Extract region proposals and compute CNN features, then classify regions

  • Can use various pre-trained CNN architectures + domain-specific fine-tuning

Architecture

  1. Takes an input image
  2. Extracts around 2000 region proposals (used Selective Search Algorithm)
  3. Computes features for each proposal using CNN
  4. Classifies each region using class-specific linear SVMs

In this paper…

Input → Selective Search → AlexNet → SVMs

Objective Function (Bounding Box Regression)

Goal: learn transformation that maps proposed box P to ground-truth box G

Training pair: (P, G)

\[P^i=(P_x^i, P_y^i, P_w^i, P_h^i) \\ G^i = (G_x^i, G_y^i, G_w^i, G_h^i)\]

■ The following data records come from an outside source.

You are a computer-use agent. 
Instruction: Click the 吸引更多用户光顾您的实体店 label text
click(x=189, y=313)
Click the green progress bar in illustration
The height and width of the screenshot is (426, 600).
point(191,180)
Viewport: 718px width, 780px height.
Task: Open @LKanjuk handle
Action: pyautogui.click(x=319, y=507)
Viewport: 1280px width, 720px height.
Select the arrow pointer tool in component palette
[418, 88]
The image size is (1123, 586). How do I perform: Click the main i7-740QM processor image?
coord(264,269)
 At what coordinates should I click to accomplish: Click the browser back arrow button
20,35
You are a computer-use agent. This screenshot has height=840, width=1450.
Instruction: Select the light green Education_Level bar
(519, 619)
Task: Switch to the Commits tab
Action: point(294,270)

Parameterize transformation

\[d_x(P),\ d_y(P),\ d_w(P),\ d_h(P)\]
  • d_x, d_y → scale-invariant translation of the center of P’s bounding box
  • d_w, d_h → log-space translations of width and height of P’s bounding box

After learning those functions, → Transform an input proposal P into predicted ground-truth box G_hat

\[\hat{G_x}=P_w d_x(P)+P_x \\ \hat{G_y}=P_h d_y(P)+P_y \\ \hat{G_w}=P_w \exp(d_w(P)) \\ \hat{G_h}=P_h \exp(d_h(P))\]

Each d(P) is modeled as linear function of features of proposal P, (ϕ)

\[d_★(P)=w_*^{\mathsf{T}}ϕ(P)\]

Learn W★ by optimizing regularized least squares objective function (ridge regression)

\[W_*=\argmin_{\hat{w_*}}\sum_i^N(t_*^i-\hat{w_*^\intercal}ϕ(P^i))^2+λ||\hat{w_*}||^2\]

Regression target t_* are defined as

\[t_x=(G_x-P_x)/P_w\\ t_y=(G_y-P_y)/P_h\\ t_w=\log(G_w/P_w)\\ t_h=\log(G_h/P_h)\]